* WORK ORDER
Return each line below holding the string "test".

* DATASET ENTRIES
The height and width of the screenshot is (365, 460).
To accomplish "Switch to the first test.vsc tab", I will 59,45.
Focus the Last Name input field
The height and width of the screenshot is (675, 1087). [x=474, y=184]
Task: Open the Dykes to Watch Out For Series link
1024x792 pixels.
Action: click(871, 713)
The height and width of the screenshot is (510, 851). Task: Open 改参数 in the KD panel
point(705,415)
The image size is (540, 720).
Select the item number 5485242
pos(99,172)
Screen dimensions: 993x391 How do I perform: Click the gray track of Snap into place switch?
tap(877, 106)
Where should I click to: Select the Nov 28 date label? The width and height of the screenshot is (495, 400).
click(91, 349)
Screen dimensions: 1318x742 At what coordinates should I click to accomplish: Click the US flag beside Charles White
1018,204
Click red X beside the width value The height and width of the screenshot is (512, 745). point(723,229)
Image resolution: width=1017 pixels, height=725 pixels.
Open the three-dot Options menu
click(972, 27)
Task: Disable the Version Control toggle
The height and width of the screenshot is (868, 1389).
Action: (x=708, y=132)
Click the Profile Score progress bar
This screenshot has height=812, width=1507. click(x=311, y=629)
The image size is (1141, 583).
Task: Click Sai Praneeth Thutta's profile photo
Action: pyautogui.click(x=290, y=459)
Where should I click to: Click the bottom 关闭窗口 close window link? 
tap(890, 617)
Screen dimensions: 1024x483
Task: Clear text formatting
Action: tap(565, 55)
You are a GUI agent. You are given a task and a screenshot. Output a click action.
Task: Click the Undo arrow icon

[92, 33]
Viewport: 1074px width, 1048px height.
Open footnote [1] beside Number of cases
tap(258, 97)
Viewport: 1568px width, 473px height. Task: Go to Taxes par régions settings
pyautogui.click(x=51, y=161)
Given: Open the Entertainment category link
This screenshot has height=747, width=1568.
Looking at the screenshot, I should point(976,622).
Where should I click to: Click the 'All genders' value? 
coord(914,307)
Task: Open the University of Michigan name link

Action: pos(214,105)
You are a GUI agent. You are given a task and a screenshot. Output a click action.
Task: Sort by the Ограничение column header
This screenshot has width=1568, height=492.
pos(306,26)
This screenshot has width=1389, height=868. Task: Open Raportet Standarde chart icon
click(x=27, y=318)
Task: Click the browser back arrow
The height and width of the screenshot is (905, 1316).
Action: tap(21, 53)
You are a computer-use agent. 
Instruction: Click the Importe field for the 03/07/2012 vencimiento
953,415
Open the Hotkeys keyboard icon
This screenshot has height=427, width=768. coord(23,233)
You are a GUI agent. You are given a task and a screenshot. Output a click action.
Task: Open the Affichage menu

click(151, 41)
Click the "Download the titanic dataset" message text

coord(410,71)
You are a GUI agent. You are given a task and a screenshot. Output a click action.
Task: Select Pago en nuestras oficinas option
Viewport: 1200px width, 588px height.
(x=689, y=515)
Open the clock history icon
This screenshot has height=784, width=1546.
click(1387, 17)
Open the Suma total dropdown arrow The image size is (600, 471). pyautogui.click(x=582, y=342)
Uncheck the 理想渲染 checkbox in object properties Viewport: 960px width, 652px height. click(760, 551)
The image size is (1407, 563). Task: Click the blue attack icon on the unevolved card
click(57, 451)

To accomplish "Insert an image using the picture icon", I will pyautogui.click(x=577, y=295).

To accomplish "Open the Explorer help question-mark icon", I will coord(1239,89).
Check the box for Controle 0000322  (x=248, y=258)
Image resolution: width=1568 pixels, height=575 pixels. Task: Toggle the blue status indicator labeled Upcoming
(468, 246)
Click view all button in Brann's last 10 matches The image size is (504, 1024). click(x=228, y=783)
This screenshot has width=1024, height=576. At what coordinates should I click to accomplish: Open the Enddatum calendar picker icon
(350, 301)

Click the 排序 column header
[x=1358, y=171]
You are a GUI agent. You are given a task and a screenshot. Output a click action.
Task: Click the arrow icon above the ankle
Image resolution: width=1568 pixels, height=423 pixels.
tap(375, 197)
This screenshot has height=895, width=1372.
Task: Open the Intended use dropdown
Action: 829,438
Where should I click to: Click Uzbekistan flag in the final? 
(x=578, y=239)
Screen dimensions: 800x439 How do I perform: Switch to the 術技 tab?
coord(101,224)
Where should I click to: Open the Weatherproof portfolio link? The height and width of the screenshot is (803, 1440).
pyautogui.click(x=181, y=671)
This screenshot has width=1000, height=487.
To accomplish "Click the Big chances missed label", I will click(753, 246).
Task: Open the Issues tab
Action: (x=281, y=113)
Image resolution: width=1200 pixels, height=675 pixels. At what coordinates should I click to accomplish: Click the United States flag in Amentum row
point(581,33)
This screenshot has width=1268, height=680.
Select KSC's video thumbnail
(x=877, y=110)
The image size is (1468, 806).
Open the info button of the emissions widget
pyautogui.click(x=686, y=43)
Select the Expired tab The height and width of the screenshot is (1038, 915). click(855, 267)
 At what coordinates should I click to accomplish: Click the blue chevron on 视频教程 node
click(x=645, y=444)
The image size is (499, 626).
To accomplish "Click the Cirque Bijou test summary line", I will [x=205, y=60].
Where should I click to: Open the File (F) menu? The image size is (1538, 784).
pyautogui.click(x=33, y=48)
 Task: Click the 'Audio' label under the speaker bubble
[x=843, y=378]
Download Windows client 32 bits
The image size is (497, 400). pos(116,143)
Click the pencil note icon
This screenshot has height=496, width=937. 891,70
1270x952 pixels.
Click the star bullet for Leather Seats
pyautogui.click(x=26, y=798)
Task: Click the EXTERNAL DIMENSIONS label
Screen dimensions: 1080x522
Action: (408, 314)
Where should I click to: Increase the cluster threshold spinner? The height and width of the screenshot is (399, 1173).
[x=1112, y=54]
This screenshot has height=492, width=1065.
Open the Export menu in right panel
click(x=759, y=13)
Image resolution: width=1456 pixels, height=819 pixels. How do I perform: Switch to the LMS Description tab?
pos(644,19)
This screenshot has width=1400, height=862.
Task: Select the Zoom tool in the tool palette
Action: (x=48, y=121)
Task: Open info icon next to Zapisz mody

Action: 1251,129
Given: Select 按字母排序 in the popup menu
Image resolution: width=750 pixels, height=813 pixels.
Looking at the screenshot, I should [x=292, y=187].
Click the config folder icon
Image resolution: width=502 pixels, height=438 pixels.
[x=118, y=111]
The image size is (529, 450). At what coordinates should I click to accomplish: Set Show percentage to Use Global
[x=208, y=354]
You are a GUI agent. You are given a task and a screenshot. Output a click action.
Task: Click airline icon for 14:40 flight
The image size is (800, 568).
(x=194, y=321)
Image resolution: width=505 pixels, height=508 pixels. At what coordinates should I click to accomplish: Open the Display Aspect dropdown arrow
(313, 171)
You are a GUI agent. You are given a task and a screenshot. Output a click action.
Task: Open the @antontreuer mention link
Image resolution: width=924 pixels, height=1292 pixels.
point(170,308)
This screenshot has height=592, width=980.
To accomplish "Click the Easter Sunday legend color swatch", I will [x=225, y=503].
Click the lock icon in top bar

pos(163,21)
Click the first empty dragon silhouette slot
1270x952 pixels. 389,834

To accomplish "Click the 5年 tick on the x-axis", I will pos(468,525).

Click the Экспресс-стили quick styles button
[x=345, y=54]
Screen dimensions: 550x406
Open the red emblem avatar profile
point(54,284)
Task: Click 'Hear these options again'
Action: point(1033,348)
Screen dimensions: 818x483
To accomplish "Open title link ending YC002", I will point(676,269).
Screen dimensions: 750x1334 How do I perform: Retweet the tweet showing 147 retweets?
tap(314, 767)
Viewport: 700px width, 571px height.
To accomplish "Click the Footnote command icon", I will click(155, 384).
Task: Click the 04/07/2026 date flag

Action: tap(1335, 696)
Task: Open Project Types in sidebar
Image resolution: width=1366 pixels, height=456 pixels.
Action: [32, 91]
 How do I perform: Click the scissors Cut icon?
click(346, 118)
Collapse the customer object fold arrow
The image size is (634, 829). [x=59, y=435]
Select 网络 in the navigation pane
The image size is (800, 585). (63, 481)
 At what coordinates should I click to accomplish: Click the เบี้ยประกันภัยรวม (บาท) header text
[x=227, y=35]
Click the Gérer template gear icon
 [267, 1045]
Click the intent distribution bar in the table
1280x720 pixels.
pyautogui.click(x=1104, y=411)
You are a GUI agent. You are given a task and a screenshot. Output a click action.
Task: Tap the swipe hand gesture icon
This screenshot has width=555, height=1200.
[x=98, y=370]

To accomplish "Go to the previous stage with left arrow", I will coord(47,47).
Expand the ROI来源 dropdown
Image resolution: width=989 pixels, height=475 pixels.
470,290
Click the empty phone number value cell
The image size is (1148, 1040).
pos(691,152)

* OUTPUT FOR THIS EXERCISE
To accomplish "Switch to the first test.vsc tab", I will 59,45.
To accomplish "Click the Cirque Bijou test summary line", I will [x=205, y=60].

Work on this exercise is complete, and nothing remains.